§ What to work on: Once the line containing "You are a computer-use" has been written out, stop; until then, restate each line of the entries below word for word from the first.

Pixel coordinate grounding data:
● ● ● ● ● ● ●

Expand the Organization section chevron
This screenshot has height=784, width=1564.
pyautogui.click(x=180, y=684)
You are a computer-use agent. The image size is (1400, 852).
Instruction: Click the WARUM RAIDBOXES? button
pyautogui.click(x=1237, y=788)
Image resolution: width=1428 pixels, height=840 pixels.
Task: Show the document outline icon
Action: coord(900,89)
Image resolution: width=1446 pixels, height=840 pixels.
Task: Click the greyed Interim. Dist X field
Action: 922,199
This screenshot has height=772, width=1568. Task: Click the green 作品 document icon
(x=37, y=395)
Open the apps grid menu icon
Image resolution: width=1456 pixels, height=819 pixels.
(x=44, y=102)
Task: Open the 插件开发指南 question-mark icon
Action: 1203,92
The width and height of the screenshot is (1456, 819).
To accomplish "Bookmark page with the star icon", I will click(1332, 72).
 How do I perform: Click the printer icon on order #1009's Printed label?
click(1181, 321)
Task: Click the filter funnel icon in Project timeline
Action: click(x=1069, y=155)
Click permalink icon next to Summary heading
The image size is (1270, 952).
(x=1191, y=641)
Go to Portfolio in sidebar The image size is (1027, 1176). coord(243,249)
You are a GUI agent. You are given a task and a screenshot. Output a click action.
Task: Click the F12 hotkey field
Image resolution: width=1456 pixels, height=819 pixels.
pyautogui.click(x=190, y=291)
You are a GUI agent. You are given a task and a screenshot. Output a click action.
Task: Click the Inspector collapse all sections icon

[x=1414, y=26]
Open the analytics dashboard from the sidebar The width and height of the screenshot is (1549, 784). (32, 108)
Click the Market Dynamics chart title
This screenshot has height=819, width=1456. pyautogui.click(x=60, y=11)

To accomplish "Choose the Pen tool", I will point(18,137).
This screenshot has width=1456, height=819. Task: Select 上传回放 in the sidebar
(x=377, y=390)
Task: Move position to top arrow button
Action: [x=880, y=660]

● ● ● ● ● ● ●

§ Exercise output:
Expand the Organization section chevron
This screenshot has height=784, width=1564.
pyautogui.click(x=180, y=684)
You are a computer-use agent. The image size is (1400, 852).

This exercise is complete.